#### Source
Sens. Claire McCaskill (D-MO), Tom Coburn (R-OK), and Susan Collins (R-ME), have been pressing the White House to fire Fields since December 2009, following complaints about both the conduct and the work product of the SIGAR office, which is charged with overseeing tens of billions of dollars in Afghanistan reconstruction contracts managed by both the State and Defense Departments. Last July, the Council of Inspectors General on Integrity and Efficiency (CIGIE), which is meant to oversee the overseers, issued a scathing report on SIGAR, which only fueled the fire of lawmakers calling for Fields’ removal.

McCaskill and Coburn continued to press the case, but as the congressional session ended last week, McCaskill said she had still not gotten any substantive response from the White House to her many letters and calls for Fields’ sacking.

"I visited with people in the White House about Arnie Fields last week and I continue to push as hard as I know how for his removal," McCaskill told The Cable in an exclusive interview Dec. 20. "I have not gotten a satisfactory answer other than ‘we are working on it’ and that is not satisfactory."

"I’m frustrated. It’s not going as quickly as it should. I’ve been trying to move this person out of the position for over a year now," McCaskill told The Cable in October. "The White House needs to act. That’s where the buck stops. It is way past the time when they should have removed him."

In her capacity as chairwoman of the Homeland Security and Government Affairs subcommittee on Contracting Oversight, McCaskill called Fields to testify on Nov. 18.

"I would say that it’s a pleasure but I would be telling a lie if I were to say so," Fields told the lawmakers, who grilled Fields on his office’s work, which McCaskill said failed to meet the standards set forth by the law that set up the SIGAR office.

McCaskill pointed out that the taxpayers have given $46.2 million to SIGAR but their investigations have only resulted in collections of $8.2 million.

The hearing also examined General Fields’ decision to award a $96,000 sole-source contract for tracking SIGAR’s efforts to improve itself to Joseph Schmitz, the former Defense Department inspector general, who resigned in 2005 amid allegations of ethical misconduct and misleading Congress.

So why is Fields still around? The back story is one of bureaucratic inaction and what many on Capitol Hill see as the National Security Staff’s failure to deal with the SIGAR problem due to a lack of clarity over whose responsibility it is to make a decision about Fields.

SIGAR is meant to oversee both State and Defense Department (DOD) contracts in Afghanistan. It was created in 2008 due to a realization that neither of these agencies had the capacity to oversee their own contracts in the warzone. But when the NSS first got the request to review SIGAR, they sent the request to the State and Defense Departments’ Inspector General’s (IG) offices for them to review, multiple Senate aides said.

But this made little sense, as the entire purpose of SIGAR was to do the job that the State and Pentagon IG offices weren’t capable of doing. That’s when the NSS tasked the review to CIGIE, which issued its harsh verdict on July 16.

The congressional calls for Fields’ head only increased after that, which led to an interagency meeting at the White House in the fall to decide what to do about Fields. A State Department official confirmed that both the Pentagon and the State Department were asked to weigh in on the SIGAR situation.

Both the State Department and the Pentagon declined to give a position on Fields at the meeting, noting that it was not their proper role. "We declined to give an opinion on the situation and we remain neutral," a State Department official close to the issue said.

#### Source data
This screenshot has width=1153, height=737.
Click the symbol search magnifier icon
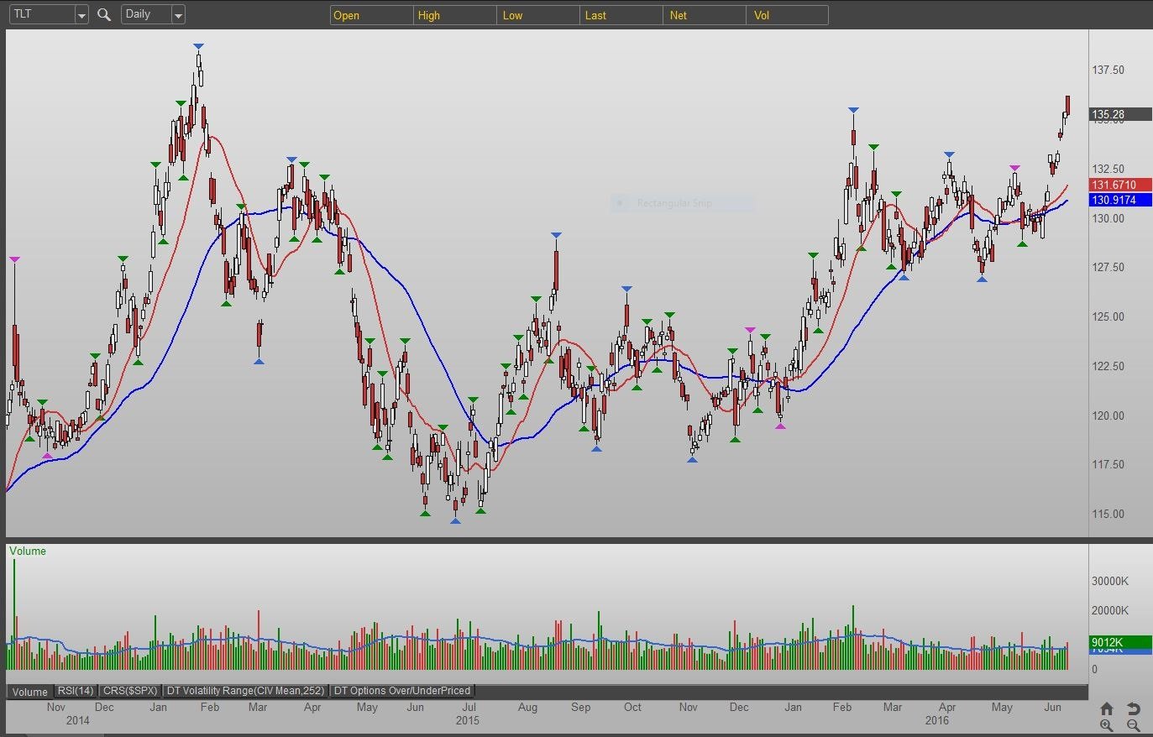tap(104, 14)

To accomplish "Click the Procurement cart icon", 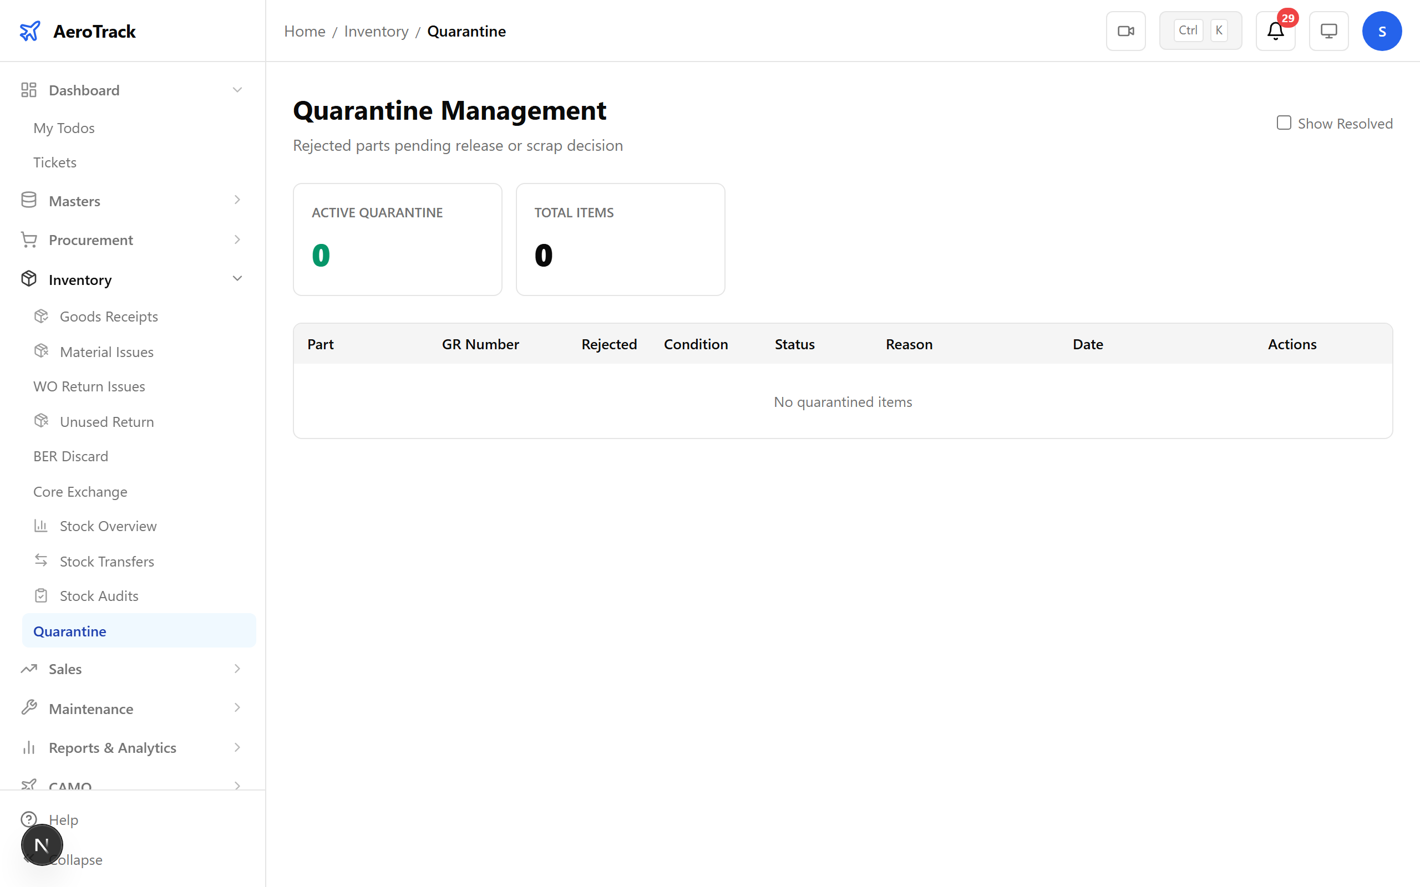I will [29, 239].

#### Written exercise
List every dollar amount written with a "$" sign in the text about the SIGAR office, noting what each one refers to.

#### Problem solution
- $46.2 million: the money taxpayers have given to SIGAR
- $8.2 million: the collections that SIGAR's investigations have produced
- $96,000: the sole-source contract Fields awarded to Joseph Schmitz to track SIGAR's efforts to improve itself